Records shown →

= = = = = = =

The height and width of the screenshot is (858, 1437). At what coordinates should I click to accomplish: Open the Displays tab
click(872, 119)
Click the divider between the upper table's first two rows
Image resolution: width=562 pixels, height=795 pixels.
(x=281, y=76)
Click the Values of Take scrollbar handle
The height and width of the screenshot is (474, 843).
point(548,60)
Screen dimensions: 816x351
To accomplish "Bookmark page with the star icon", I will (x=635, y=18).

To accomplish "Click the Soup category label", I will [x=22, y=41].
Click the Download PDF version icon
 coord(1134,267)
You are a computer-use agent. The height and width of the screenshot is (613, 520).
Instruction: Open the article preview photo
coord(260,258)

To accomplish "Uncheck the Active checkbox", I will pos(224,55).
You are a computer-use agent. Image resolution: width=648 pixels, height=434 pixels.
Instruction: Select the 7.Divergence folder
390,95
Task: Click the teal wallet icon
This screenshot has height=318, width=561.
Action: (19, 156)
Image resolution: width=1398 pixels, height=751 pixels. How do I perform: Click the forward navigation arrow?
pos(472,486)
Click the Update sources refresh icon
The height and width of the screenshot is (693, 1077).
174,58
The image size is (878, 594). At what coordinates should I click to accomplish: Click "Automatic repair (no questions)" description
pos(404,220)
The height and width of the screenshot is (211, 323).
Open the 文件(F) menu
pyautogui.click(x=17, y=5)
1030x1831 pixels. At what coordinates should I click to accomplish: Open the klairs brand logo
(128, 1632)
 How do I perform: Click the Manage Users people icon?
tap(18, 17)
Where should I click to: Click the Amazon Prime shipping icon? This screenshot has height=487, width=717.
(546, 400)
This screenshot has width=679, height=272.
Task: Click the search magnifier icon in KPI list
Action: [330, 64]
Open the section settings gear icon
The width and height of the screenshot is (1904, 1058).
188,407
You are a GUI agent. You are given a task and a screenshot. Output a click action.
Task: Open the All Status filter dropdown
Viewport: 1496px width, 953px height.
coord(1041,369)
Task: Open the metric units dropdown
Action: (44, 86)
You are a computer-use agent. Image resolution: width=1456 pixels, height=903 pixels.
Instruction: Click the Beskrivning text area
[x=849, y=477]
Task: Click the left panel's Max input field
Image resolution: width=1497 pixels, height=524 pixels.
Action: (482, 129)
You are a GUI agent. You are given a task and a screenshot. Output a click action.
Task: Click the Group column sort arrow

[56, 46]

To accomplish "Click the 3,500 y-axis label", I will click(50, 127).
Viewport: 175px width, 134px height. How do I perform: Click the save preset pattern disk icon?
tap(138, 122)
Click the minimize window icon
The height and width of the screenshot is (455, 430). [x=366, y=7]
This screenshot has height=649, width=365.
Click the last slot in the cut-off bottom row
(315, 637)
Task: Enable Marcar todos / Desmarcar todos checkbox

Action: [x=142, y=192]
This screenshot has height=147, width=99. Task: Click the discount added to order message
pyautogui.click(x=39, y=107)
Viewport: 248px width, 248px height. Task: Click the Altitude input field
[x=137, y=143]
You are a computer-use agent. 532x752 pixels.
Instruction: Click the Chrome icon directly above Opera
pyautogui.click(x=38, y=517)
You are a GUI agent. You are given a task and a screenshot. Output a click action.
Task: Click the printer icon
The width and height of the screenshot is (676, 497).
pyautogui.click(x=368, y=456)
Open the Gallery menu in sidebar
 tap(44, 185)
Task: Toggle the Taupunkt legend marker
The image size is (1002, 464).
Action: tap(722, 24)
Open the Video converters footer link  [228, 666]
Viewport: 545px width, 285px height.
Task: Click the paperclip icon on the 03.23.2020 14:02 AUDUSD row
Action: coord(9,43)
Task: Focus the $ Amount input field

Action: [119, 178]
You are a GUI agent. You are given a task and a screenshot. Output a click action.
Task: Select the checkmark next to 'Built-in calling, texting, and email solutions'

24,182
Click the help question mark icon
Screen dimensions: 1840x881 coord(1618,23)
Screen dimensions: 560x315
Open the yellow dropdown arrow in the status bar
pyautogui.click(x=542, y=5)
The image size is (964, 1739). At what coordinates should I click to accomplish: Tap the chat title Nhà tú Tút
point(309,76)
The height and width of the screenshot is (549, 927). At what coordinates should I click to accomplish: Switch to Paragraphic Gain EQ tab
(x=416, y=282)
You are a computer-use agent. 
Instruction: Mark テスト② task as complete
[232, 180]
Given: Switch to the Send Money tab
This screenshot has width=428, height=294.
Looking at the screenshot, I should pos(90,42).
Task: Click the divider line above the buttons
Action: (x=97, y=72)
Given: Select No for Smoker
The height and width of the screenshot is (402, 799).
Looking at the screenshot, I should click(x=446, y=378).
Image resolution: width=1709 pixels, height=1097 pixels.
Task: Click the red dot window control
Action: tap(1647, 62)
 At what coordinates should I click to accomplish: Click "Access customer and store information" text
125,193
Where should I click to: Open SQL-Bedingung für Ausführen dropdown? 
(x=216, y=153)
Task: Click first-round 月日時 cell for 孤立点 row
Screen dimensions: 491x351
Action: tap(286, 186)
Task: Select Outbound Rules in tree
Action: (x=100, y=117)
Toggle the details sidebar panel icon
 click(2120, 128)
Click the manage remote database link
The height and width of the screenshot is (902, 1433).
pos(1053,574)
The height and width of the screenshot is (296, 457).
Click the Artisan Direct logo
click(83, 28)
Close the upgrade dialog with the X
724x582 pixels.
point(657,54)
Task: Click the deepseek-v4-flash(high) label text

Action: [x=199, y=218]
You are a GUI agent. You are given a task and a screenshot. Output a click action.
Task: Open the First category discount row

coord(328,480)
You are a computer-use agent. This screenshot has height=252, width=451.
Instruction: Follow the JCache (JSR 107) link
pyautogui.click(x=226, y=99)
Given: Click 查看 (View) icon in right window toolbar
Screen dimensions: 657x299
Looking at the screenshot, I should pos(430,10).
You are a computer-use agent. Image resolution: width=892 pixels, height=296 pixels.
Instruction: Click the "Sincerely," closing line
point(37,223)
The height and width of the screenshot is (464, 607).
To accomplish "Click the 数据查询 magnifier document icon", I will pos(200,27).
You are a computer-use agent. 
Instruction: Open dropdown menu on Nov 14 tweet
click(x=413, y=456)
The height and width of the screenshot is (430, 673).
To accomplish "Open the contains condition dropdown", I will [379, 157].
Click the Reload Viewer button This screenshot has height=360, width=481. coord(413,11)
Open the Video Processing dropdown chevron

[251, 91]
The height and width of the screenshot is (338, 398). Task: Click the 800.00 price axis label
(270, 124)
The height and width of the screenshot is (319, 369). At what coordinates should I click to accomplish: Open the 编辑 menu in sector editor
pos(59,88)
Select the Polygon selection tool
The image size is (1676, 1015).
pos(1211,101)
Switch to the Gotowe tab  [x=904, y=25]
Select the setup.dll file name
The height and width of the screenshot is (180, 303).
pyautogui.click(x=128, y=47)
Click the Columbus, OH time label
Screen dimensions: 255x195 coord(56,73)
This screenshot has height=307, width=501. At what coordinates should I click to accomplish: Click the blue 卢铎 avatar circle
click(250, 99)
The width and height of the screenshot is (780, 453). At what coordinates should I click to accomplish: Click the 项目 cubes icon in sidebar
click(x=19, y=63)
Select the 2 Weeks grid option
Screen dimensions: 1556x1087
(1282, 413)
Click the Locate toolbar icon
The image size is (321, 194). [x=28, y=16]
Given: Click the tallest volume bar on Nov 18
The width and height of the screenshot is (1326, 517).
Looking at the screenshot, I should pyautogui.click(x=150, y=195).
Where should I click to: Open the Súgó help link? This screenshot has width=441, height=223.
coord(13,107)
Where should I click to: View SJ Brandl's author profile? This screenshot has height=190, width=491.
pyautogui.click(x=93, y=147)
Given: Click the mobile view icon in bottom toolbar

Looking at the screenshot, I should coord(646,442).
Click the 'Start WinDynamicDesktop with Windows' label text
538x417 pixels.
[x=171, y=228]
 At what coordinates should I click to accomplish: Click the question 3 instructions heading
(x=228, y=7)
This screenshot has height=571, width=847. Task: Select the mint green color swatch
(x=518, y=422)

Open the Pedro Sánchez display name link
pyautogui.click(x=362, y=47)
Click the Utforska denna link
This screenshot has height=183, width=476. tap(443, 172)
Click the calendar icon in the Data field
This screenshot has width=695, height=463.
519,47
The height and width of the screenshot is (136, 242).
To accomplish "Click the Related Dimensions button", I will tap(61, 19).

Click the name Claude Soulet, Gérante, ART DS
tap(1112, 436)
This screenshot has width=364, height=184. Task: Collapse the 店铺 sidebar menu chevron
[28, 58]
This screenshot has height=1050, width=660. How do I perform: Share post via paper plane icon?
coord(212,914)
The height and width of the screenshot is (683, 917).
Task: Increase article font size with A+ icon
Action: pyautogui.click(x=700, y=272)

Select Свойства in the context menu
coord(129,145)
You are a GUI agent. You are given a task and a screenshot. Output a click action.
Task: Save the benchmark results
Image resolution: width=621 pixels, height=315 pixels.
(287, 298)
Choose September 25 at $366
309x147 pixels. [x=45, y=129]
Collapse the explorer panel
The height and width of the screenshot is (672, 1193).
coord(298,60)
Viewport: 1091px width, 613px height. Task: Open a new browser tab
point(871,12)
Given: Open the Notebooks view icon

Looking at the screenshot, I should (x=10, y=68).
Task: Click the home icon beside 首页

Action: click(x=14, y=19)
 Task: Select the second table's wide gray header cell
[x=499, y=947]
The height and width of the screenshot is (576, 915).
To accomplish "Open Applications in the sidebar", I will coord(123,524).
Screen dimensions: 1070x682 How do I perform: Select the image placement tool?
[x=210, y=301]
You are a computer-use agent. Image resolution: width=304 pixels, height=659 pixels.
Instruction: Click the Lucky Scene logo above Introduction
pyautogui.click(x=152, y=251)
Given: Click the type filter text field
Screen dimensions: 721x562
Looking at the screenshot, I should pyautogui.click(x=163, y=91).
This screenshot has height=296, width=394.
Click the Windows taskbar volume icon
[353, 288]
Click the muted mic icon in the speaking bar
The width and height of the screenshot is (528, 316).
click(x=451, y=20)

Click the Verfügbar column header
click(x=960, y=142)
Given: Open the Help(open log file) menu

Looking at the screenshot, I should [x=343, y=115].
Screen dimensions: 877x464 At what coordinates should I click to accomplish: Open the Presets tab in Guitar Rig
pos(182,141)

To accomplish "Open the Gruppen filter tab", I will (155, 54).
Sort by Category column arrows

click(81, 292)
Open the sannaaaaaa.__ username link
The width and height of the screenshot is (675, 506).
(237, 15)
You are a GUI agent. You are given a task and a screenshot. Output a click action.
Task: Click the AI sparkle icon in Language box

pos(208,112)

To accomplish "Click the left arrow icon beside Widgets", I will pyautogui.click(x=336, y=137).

= = = = = = =

Given request →
Repeat the data verbatim, starting at the line that contains "Where should I click to: Open SQL-Bedingung" and ending at the line that contains "pos(1053,574)", including both of those lines.

The response →
Where should I click to: Open SQL-Bedingung für Ausführen dropdown? 
(x=216, y=153)
Task: Click first-round 月日時 cell for 孤立点 row
Screen dimensions: 491x351
Action: tap(286, 186)
Task: Select Outbound Rules in tree
Action: (x=100, y=117)
Toggle the details sidebar panel icon
 click(2120, 128)
Click the manage remote database link
The height and width of the screenshot is (902, 1433).
pos(1053,574)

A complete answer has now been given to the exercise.